Certainly, ensuring popular participation and innovation are difficult tasks. It is necessary to face resistance and the inertial dynamics of representative democracy which, despite being fragile, predominates as a form of intervention and popular consultation (often selective consultation or “cherry-picking” when using only what suits them).
Furthermore, participating and creating collective solutions implies processes that require time and also the ability to think about articulating solutions (and digesting the changes in attitude and culture that they require) over time. This factor is often forgotten by rushed processes that do not attribute sufficient value to the time variable. The very normative regulations that – more and more frequently – are created to favor participation and encourage social innovation seem to be built around temporal constraints. They end up conveying an absolutist vision of innovation and a kind of “permanent innovative frenzy” that – while seeking to calm the anxiety of creative and visible inventions to compete on the “innovative” level – ends up underestimating the importance of investing in promoting consolidation, incremental evolution and gradual reinforcement of previously experienced practices.
In fact, investing in participation and in the invention of mechanisms that enable the construction of common and lasting solutions cannot be a permanent race for something new, but requires cooperation, dialogue and the ability to learn from the mistakes that others (and ourselves) have made. It is also necessary to negotiate differences, and not just share consensus.

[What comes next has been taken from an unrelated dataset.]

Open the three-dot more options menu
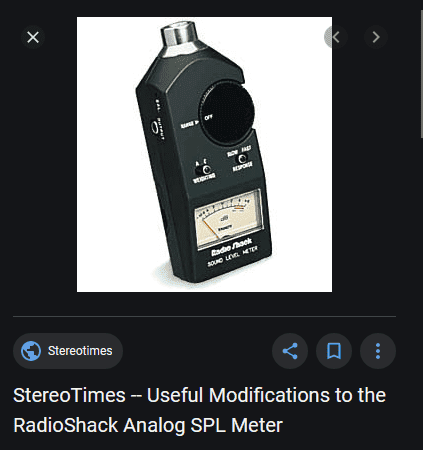Image resolution: width=423 pixels, height=450 pixels. tap(378, 351)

As the “Inova Juntos” project clearly demonstrated, as a space for international cooperation on the topic of innovations in public policies, in order to consolidate trajectories of “innovation with participation” it is also important to take care of a dimension that is often imperceptible. It has a lot to do with self-esteem and the self-expectations underlying the asymmetries that mark our planet, and those “abyssal lines” (as sociologist Boaventura de Sousa Santos would define them) that cause there to be institutions and communities that – judging – if excessively peripheral - they do not believe they can build anything truly innovative, not even in the context where they live and operate.

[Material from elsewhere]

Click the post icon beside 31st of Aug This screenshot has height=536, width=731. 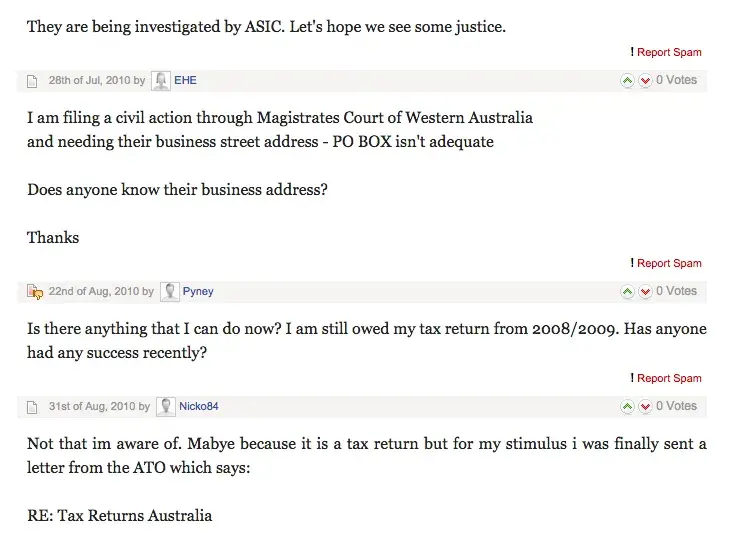(x=33, y=407)
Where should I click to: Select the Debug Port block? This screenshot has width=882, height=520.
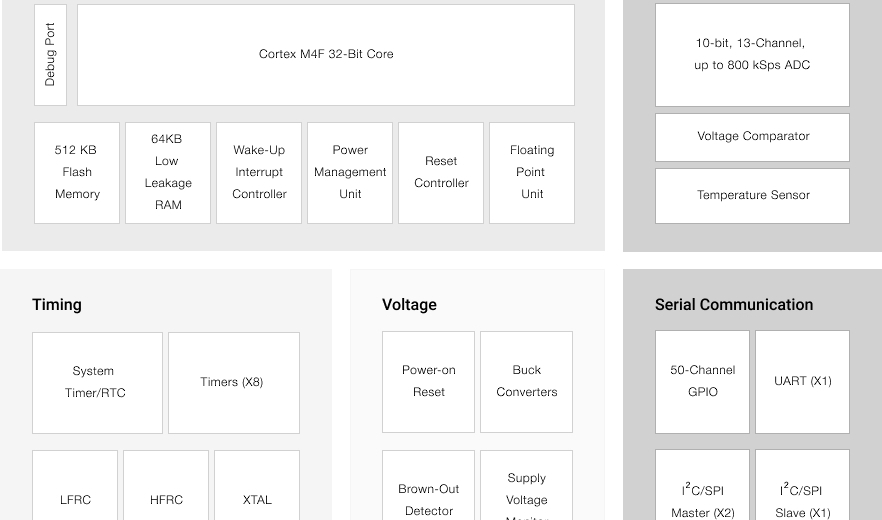pos(50,55)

This is clearly a mistake, because the concrete practice of cooperation between the Global North and South not only highlights multiple possibilities for promoting “relative innovation” in territories with the greatest problems and basic structural deficits, but often reveals that the greatest “Absolute innovations” appear on the periphery of the world, where the greatest problems and vulnerabilities can only be faced through forms of dialogue and co-decision shared with those who bear the greatest weight of the structural inequality that is growing on the planet.